VU le Décret n° 96-34 du 05 février 1996 portant création, organisation et fonctionnement du Greffe de la Cour Constitutionnelle ;

VU le Règlement Intérieur de la Cour Constitutionnelle ;

VU la Loi n° 2009-10 du 13 mai 2009 portant organisation de recensement électoral national approfondi et établissement de la liste électorale permanente informatisée ;

VU la Loi n° 2010-33 du 07 janvier 2011 portant règles générales pour les élections en République du Bénin ;

VU La Loi n° 2010-35 du 30 décembre 2010 portant règles particulières pour l’élection des membres de l’Assemblée Nationale ;

VU la Loi n° 2011-03 du 04 mars 2011 portant habilitation spéciale des organes en charge de la réalisation de la liste électorale permanente informatisée et de l’organisation du double scrutin de l’année 2011 ;

VU la Loi n° 2001-21 du 21 février 2001 portant charte des partis politiques ;

VU le Décret n° 2011-132 du 1er avril 2011 portant convocation du corps électoral pour l’élection des membres de l’Assemblée Nationale ; Ensemble les pièces du dossier ;

Oui Maître Robert S. M. DOSSOU en son rapport ; Après en avoir délibéré,

Considérant que par requête du 26 avril 2011 enregistrée à la même date à son Secrétariat Général sous le numéro 1019/012/EL, le Président de la Commission Electorale Nationale Autonome forme devant la Haute Juridiction un recours en dénonciation du « blocage des élections législatives du 30 avril 2011. » ;

CONTENU DU RECOURS

Considérant que le requérant expose : « … Certains présidents des CED ont décidé de bloquer le processus qui doit conduire aux élections législatives de 2011. Il s’agit essentiellement du président CED Atlantique, et aussi ceux du ZOU, du Borgou, de l’Alibori, de l’Ouémé et du Plateau.

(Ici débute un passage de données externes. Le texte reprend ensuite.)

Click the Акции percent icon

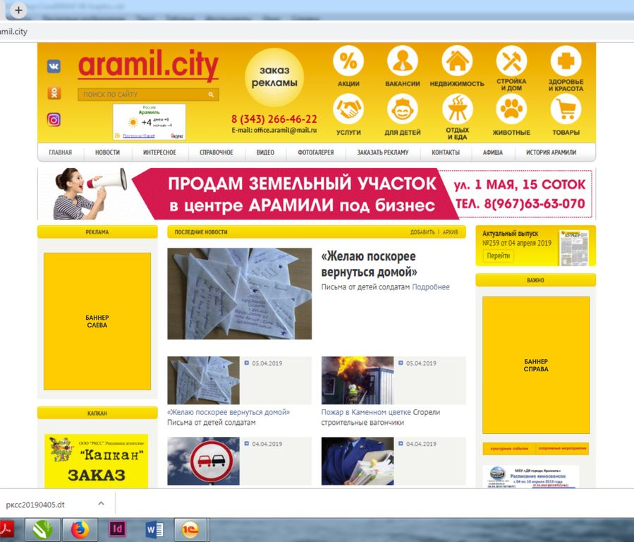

Ainsi après avoir formulé des revendications de primes ou autres indemnités, je les ai reçus et leur ai demandé de désigner trois délégués ; ce qu’ils ont fait. Des séances de travail ont été organisées avec les délégués après que la séance plénière de la Commission Electorale Nationale Autonome a examiné toutes leurs exigences. Il a été décidé de leur octroyer même par anticipation tout ce à quoi ils ont droit à savoir carburant en espèces, frais de communication en dehors de leurs primes et rémunérations. Mais en ce qui concerne les doléances que la plénière a eu à étudier à la baisse, je les ai informés qu’elles étaient à l’étude avec le Ministère chargé des Finances. Les intéressés ont semblé accepter et ont d’ailleurs perçu tout ce à quoi ils ont droit. Mais contre toute attente certains ont décidé de bloquer le processus devant conduire aux élections tant que leurs doléances ne seront pas satisfaites alors qu’une évaluation desdites revendications se chiffre à plus de quarante huit milliards (48 000 000 000) de francs CFA.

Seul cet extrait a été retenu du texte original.